The importance of Quedlinburg rests on three main elements: the preservation of the medieval street pattern; the wealth of urban vernacular buildings, especially timber-framed houses of the 16th and 17th centuries, and the important Romanesque collegiate church of St Servatius. The original urban layout is remarkably well preserved: it is a classic example of the growth of European medieval towns. The history of the medieval and early modern town is perfectly illustrated by the street pattern of the present-day town.

Situated in a hilly region to the north of the Harz Mountains, villa Quitilingaburg is first mentioned in 922 in an official document of Henry I (the Fowler), who was elected German King in 919. The town owes its wealth and importance during the Middle Ages to Henry I and his successors. On the death of Henry I in 936 his widow Mathilde remained in Quedlinburg at the collegiate church of St Servatius on the Castle Hill, founded by Henry’s son and successor Otto I as a collegial establishment for unmarried daughters of the nobility.

Westendorf, the area around the Burgberg, quickly attracted a settlement of merchants and craftsmen, which was granted market rights in 994. Several other settlements also developed in what was to become the early town centre, which was granted special privileges by the Emperors Henry III and Lothar IV in the 11th and 12th centuries. A Benedictine monastery was founded in 946 on the second hill, the Münzenberg. The Quedlinburg merchants were given the right to trade without restriction or payment of duties from the North Sea to the Alps. The resulting prosperity led to a rapid expansion of the town. A new town (Neustadt) was founded in the 12th century on the eastern bank of the river Bode, laid out on a regular plan.

The two towns were merged in 1330 and were surrounded by a common city wall. The new, enlarged town joined the Lower Saxon Town Alliance (Städtebund) in 1384, and in 1426 it became a member of the Hanseatic League. Quedlinburg retained an important economic role, as evidenced by the many elaborate timber-framed houses from the 16th and 17th centuries. The protectorate (Vogtei) of the town was sold by its hereditary owner, the Elector of Saxony, to the House of Brandenburg-Prussia in 1698, and in 1802 its special free status as an imperial foundation came to an end when it was formally incorporated into the Kingdom of Prussia.
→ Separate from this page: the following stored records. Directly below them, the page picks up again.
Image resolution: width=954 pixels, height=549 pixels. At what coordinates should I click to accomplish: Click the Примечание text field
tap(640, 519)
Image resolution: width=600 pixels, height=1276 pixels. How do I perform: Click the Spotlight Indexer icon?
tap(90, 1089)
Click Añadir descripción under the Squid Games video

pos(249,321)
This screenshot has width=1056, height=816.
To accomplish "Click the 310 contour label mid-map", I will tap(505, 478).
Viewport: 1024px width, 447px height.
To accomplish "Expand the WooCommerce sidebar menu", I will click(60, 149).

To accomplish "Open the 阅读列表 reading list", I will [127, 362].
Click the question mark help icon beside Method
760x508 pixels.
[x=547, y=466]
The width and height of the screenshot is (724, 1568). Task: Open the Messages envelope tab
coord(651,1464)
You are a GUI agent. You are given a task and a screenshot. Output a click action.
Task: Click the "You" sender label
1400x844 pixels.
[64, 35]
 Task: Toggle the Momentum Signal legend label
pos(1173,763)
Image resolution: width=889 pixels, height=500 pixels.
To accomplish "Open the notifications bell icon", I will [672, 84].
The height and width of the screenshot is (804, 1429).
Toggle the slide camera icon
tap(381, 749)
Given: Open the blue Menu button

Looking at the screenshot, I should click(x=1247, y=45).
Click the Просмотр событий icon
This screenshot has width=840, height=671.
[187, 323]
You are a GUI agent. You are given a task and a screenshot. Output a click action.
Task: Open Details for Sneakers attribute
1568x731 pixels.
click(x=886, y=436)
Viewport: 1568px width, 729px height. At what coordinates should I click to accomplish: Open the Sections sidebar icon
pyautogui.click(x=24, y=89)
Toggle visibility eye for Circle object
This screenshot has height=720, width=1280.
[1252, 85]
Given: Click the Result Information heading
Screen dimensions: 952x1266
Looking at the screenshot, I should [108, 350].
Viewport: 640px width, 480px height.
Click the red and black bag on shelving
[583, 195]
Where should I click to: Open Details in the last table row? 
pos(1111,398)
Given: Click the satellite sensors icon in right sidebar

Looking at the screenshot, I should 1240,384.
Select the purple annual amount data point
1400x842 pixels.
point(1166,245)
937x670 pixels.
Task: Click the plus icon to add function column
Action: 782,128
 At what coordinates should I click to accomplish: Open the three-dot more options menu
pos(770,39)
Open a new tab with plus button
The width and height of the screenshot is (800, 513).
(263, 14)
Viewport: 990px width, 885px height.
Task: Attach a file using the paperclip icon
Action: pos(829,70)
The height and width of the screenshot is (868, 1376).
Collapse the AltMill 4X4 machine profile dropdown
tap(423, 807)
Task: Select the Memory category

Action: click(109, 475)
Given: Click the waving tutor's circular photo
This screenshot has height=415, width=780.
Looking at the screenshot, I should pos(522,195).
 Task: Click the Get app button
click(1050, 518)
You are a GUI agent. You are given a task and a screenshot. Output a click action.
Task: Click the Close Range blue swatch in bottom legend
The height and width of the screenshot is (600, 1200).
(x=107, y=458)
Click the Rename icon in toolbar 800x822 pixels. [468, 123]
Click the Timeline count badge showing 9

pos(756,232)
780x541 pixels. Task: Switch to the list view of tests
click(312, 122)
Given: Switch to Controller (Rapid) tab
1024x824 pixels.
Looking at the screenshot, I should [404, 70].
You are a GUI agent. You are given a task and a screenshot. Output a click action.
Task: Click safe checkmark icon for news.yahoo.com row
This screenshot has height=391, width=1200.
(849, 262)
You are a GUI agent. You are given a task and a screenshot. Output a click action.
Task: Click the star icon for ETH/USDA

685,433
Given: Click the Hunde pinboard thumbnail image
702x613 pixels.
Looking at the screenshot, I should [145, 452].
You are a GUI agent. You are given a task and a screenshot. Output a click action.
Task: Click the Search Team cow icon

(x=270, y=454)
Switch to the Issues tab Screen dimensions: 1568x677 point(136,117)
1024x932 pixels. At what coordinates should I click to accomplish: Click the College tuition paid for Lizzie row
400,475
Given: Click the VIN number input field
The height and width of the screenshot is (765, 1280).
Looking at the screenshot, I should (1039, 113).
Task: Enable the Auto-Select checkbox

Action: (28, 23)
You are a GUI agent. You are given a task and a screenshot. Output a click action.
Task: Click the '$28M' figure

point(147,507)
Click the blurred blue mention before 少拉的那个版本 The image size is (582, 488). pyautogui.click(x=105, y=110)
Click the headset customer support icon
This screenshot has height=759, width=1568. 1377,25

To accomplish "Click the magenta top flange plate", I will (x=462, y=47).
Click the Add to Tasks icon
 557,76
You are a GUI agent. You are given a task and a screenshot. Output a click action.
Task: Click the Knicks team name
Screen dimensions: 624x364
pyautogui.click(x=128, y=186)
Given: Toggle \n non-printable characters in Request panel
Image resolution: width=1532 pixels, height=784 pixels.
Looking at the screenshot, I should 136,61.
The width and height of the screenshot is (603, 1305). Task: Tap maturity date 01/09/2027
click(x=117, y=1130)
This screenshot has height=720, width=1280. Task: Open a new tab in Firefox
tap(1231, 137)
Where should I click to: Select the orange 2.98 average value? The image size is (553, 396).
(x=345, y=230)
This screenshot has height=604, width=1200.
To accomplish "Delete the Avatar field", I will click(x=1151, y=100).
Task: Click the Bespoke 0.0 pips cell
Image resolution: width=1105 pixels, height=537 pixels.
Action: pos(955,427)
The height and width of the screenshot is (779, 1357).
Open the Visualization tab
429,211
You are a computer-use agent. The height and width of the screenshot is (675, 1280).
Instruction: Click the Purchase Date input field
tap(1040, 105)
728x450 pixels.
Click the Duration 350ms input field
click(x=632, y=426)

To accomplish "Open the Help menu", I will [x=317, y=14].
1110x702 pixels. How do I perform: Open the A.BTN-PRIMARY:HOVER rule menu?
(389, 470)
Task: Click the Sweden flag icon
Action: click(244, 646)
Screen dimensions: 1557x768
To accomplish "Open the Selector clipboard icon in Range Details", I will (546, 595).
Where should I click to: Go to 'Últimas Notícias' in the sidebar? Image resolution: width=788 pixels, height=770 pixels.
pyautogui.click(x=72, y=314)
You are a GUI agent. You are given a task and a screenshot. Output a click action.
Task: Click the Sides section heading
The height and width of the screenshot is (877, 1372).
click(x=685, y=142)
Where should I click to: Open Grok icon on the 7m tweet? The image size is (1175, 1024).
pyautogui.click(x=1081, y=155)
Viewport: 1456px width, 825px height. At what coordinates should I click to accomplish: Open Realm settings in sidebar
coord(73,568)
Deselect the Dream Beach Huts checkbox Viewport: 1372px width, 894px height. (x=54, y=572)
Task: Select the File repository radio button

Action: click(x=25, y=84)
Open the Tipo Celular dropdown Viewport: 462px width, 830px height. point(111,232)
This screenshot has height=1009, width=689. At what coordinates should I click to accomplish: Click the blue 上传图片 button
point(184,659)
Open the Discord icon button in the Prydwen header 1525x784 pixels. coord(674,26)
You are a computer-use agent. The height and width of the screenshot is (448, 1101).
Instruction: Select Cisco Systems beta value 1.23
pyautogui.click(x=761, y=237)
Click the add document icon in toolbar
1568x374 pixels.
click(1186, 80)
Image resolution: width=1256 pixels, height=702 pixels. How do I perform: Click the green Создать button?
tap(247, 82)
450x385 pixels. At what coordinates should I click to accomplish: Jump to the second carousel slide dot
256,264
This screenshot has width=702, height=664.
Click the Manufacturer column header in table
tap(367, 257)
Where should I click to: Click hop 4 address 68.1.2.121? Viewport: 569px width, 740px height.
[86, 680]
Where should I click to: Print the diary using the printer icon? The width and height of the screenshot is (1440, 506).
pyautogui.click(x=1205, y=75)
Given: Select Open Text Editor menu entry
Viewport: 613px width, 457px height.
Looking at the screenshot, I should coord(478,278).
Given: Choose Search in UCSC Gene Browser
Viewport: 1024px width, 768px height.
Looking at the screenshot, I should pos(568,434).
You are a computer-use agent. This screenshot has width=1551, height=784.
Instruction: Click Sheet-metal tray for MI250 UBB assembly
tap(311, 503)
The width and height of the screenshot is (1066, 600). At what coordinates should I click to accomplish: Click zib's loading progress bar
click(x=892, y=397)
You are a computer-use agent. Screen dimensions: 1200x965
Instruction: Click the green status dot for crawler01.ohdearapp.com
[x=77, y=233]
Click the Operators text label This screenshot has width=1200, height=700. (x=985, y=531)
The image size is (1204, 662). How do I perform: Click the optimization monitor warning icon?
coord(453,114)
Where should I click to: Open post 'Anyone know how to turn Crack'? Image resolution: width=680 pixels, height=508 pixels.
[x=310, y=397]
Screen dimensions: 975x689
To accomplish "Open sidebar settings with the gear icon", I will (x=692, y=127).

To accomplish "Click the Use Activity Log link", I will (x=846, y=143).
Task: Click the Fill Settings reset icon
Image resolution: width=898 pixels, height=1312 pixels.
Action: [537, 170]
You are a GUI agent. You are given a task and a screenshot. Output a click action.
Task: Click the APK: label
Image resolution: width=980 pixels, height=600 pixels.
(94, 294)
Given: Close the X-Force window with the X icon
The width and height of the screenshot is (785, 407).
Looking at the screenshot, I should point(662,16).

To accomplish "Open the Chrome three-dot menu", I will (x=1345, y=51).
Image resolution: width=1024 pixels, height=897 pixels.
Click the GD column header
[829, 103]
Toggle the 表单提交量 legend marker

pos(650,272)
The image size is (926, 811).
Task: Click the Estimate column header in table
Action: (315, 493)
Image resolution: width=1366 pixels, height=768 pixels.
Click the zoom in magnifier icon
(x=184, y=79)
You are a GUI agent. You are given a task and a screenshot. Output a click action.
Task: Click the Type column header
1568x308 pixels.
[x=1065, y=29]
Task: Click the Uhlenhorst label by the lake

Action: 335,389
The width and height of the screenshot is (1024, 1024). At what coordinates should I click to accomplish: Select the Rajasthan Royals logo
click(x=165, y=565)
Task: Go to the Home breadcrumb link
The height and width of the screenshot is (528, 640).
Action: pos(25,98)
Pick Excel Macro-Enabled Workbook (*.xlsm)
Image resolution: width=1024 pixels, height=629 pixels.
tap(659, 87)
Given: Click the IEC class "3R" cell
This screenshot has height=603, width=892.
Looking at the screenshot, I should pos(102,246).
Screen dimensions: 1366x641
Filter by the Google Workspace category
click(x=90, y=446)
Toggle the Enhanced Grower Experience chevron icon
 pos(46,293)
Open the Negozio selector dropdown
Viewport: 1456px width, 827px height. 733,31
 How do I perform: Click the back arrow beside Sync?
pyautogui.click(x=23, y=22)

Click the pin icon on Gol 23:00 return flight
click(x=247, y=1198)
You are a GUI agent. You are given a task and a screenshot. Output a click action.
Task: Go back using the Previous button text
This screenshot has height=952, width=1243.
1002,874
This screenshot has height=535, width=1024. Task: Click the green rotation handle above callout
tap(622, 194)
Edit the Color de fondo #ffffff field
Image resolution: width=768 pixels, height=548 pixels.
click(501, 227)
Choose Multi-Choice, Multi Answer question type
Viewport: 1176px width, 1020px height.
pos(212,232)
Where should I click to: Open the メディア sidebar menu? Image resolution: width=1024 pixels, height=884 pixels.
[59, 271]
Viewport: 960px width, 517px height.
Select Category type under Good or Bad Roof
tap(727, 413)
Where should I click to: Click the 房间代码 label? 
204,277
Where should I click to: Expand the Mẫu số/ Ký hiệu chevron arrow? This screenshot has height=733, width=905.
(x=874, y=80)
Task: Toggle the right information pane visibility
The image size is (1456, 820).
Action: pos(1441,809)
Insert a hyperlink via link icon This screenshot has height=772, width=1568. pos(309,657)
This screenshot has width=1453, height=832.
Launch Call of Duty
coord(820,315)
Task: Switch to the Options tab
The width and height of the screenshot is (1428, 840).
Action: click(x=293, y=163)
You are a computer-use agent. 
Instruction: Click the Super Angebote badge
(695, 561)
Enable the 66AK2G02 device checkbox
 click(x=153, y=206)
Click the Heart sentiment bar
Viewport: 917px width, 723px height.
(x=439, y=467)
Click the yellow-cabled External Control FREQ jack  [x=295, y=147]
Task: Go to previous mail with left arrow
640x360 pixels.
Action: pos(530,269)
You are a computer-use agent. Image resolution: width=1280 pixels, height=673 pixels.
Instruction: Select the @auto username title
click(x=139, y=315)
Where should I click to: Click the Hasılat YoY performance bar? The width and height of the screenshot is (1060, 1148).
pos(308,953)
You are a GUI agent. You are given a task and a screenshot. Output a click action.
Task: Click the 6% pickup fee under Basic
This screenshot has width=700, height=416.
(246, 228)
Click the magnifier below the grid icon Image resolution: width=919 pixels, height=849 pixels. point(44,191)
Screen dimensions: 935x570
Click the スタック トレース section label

I really liked Quedlinburg. It is a very small town which few people, even in Germany, are aware of. There are several things which I found interesting about the town:

  • It is the burial site of Otto I, the first Holy Roman Emperor.
  • The town of Quedlinburg is one of the best preserved old towns in Germany as it was not bombed in WWII and there was little renovation done by the East German government after the war.
  • The cathedral was the site of a bizarre Nazi shine that venerated Otto I and his father King Henry I as the beginning of a golden age for Germany. They attempted to turn the church into the seat of a new Nazi religion that never quite caught on.
  • Millions of dollars in artifacts were stolen from Quedlinburg after the war by American soldier, Joe Meador from Texas. He mailed home a jewel covered bible belonging to Henry I that he found in a nearby cave. The bible sat in his house until his death when his brother took it to a flea market to sell it for $500. (It was worth several million). All of the stolen artifacts were return to Quedlinburg and are now on display.

Quedlinburg is probably the best kept secret in German world heritage sites and well worth a visit.